(biol.), zuurstofoverbrengende enzymen, welke een rol spelen bij de chemische omzettingen tijdens het ademhalingsproces, dus bij de oxydatie van het ademhalingsmateriaal in plantaardige weefsels. O. behooren tot de endo-enzymen, die moeilijk buiten de cel te krijgen zijn. Voorbeelden van o. zijn → laccase en tyrosinase, dat een rol speelt bij de oxydatie van tyrosine tot homogentisine-zuur. Over de wijze, waarop de o. in het oxydatieproces ingrijpen, bestaan verschillende opvattingen.
Volgens de oudere opvatting van Bach en Chodat kunnen vele o. hun werking eerst uitoefenen in aanwezigheid van bepaalde peroxyden, oxygenasen genaamd.
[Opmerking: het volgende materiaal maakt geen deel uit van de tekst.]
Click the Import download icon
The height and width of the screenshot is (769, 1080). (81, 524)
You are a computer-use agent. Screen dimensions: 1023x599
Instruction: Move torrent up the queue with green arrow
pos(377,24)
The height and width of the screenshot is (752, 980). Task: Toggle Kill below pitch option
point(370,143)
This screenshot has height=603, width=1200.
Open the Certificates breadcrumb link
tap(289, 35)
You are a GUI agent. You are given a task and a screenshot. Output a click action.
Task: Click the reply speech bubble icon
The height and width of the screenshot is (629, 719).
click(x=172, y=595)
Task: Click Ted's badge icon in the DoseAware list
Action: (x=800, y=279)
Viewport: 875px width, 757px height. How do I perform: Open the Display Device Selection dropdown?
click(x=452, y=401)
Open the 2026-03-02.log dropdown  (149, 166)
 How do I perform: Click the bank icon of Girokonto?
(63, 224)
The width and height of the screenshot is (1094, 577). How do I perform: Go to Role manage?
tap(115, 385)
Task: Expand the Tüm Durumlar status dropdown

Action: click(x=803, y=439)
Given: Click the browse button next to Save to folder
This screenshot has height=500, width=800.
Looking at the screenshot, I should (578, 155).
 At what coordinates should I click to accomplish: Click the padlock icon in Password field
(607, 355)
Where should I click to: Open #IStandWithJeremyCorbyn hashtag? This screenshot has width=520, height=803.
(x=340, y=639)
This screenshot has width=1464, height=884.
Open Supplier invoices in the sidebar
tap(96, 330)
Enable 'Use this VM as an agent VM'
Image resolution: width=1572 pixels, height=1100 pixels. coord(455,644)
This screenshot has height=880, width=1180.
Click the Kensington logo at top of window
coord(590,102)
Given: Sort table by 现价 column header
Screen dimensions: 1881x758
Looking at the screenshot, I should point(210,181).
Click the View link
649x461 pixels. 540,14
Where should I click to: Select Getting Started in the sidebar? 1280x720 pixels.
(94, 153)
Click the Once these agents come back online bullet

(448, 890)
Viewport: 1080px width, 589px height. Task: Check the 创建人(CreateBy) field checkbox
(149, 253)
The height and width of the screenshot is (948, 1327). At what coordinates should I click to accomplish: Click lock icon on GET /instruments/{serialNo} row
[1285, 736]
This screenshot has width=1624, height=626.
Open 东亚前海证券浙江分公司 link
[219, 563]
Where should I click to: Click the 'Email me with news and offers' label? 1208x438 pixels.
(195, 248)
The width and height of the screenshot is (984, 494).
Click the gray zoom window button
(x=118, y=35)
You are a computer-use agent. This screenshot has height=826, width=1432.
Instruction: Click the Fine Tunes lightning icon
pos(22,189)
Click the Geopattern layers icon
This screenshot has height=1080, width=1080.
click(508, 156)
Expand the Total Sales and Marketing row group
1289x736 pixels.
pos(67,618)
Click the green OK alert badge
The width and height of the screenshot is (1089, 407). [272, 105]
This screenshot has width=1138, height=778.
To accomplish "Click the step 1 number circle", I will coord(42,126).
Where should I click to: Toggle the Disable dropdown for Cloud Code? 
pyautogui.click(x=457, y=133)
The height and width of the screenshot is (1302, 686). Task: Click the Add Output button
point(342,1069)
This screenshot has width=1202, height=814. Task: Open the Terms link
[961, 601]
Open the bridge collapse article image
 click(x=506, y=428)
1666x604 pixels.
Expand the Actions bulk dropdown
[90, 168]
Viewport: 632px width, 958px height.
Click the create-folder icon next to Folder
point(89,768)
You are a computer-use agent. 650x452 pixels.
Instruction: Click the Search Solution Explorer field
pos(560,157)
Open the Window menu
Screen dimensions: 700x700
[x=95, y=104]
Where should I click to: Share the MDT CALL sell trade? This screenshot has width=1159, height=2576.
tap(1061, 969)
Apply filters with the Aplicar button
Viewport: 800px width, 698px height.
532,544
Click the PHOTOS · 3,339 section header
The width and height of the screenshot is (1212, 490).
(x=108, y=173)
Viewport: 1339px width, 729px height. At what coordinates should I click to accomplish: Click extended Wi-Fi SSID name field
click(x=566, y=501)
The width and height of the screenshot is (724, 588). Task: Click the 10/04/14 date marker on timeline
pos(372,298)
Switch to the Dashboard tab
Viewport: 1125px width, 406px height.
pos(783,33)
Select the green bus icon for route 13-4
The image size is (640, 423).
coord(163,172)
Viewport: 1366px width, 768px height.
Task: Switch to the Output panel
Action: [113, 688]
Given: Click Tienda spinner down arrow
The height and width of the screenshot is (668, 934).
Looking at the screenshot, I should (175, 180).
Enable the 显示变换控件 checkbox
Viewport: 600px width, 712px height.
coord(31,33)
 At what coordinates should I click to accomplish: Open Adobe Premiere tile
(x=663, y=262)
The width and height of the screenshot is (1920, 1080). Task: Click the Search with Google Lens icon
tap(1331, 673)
Deze oxygenasen zijn gemakkelijk oxydeerbaar; o. splitsen uit de peroxyden actieve zuurstof af en deze kan dan de moeilijker oxydeerbare stoffen oxydeeren. Volgens nieuwere opvattingen van Wieland en Palladin wordt bij de verbranding van het voornaamste ademhalingsmateriaal, de suiker, deze eerst aan water gebonden. Hierna vindt onder invloed van dehydrasen de oxydatie plaats op een wijze, waarbij waterstof wordt onttrokken en tegelijkertijd CO2 vrijkomt.
De vrijkomende waterstof zou gebonden worden aan gemakkelijk reduceerbare waterstof-acceptoren, ademhalingspigmenten genaamd. Onder inwerking van o. gaat de waterstof van de ademhalingspigmenten over op de luchtzuurstof, waarbij H2O ontstaat. Het ademhalingsproces kan dan worden voorgesteld als volgt: C6H12Oe + 6H20→ 6CO2 + 24H; 24H+6O2→ 12H2O.Melsen.